__The data__
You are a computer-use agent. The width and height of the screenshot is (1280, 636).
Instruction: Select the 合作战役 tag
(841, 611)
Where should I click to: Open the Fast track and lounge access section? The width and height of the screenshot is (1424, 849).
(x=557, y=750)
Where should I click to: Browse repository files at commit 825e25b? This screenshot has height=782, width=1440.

__Aim of the task__
Every entry must be printed again, exactly as it reads.

__Exercise answer__
You are a computer-use agent. The width and height of the screenshot is (1280, 636).
Instruction: Select the 合作战役 tag
(841, 611)
Where should I click to: Open the Fast track and lounge access section? The width and height of the screenshot is (1424, 849).
(x=557, y=750)
Where should I click to: Browse repository files at commit 825e25b? This screenshot has height=782, width=1440.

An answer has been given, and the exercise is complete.